TO BE DONE
Reproduce the lines below with every "Instruction" switched to "Command". Leave all other text unchanged.

# AVAILABLE DATA start

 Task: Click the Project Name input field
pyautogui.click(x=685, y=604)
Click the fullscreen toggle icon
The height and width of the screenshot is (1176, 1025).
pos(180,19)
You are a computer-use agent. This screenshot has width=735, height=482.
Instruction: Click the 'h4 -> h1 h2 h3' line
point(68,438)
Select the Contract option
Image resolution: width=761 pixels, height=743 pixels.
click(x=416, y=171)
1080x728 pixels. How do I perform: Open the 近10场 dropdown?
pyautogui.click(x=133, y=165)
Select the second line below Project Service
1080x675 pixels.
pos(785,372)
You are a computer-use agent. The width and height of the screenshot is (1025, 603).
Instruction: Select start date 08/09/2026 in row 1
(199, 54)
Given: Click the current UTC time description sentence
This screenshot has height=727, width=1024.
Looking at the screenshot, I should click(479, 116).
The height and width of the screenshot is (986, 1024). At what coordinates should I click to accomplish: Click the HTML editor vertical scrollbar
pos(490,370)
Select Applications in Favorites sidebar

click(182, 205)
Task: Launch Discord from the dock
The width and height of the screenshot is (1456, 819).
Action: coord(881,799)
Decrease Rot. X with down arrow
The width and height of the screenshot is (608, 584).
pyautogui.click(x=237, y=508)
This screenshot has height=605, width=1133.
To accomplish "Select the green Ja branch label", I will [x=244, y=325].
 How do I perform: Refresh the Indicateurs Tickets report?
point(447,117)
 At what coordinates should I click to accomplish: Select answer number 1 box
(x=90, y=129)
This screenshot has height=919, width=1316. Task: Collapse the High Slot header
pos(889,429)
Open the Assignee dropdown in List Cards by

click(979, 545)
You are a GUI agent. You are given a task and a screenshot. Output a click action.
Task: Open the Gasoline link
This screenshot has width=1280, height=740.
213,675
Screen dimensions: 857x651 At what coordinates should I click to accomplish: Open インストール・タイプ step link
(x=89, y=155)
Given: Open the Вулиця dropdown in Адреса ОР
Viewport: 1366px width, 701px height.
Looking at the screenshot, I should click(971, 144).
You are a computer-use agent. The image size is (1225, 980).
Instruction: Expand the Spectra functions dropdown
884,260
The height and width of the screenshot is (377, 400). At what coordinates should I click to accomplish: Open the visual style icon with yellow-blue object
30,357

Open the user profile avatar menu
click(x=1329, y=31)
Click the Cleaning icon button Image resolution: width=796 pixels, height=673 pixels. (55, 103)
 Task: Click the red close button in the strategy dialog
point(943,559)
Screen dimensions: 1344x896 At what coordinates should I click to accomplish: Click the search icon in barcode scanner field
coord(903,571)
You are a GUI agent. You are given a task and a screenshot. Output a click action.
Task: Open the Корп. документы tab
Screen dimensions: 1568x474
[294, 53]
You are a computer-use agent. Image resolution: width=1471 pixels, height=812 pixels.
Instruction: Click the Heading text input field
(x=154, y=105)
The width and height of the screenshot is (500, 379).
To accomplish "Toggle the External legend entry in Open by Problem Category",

# AVAILABLE DATA end

TASK OUTPUT
 Task: Click the Project Name input field
pyautogui.click(x=685, y=604)
Click the fullscreen toggle icon
The height and width of the screenshot is (1176, 1025).
pos(180,19)
You are a computer-use agent. This screenshot has width=735, height=482.
Command: Click the 'h4 -> h1 h2 h3' line
point(68,438)
Select the Contract option
Image resolution: width=761 pixels, height=743 pixels.
click(x=416, y=171)
1080x728 pixels. How do I perform: Open the 近10场 dropdown?
pyautogui.click(x=133, y=165)
Select the second line below Project Service
1080x675 pixels.
pos(785,372)
You are a computer-use agent. The width and height of the screenshot is (1025, 603).
Command: Select start date 08/09/2026 in row 1
(199, 54)
Given: Click the current UTC time description sentence
This screenshot has height=727, width=1024.
Looking at the screenshot, I should click(479, 116).
The height and width of the screenshot is (986, 1024). At what coordinates should I click to accomplish: Click the HTML editor vertical scrollbar
pos(490,370)
Select Applications in Favorites sidebar

click(182, 205)
Task: Launch Discord from the dock
The width and height of the screenshot is (1456, 819).
Action: coord(881,799)
Decrease Rot. X with down arrow
The width and height of the screenshot is (608, 584).
pyautogui.click(x=237, y=508)
This screenshot has height=605, width=1133.
To accomplish "Select the green Ja branch label", I will [x=244, y=325].
 How do I perform: Refresh the Indicateurs Tickets report?
point(447,117)
 At what coordinates should I click to accomplish: Select answer number 1 box
(x=90, y=129)
This screenshot has height=919, width=1316. Task: Collapse the High Slot header
pos(889,429)
Open the Assignee dropdown in List Cards by

click(979, 545)
You are a GUI agent. You are given a task and a screenshot. Output a click action.
Task: Open the Gasoline link
This screenshot has width=1280, height=740.
213,675
Screen dimensions: 857x651 At what coordinates should I click to accomplish: Open インストール・タイプ step link
(x=89, y=155)
Given: Open the Вулиця dropdown in Адреса ОР
Viewport: 1366px width, 701px height.
Looking at the screenshot, I should click(971, 144).
You are a computer-use agent. The image size is (1225, 980).
Command: Expand the Spectra functions dropdown
884,260
The height and width of the screenshot is (377, 400). At what coordinates should I click to accomplish: Open the visual style icon with yellow-blue object
30,357

Open the user profile avatar menu
click(x=1329, y=31)
Click the Cleaning icon button Image resolution: width=796 pixels, height=673 pixels. (55, 103)
 Task: Click the red close button in the strategy dialog
point(943,559)
Screen dimensions: 1344x896 At what coordinates should I click to accomplish: Click the search icon in barcode scanner field
coord(903,571)
You are a GUI agent. You are given a task and a screenshot. Output a click action.
Task: Open the Корп. документы tab
Screen dimensions: 1568x474
[294, 53]
You are a computer-use agent. Image resolution: width=1471 pixels, height=812 pixels.
Command: Click the Heading text input field
(x=154, y=105)
The width and height of the screenshot is (500, 379).
To accomplish "Toggle the External legend entry in Open by Problem Category",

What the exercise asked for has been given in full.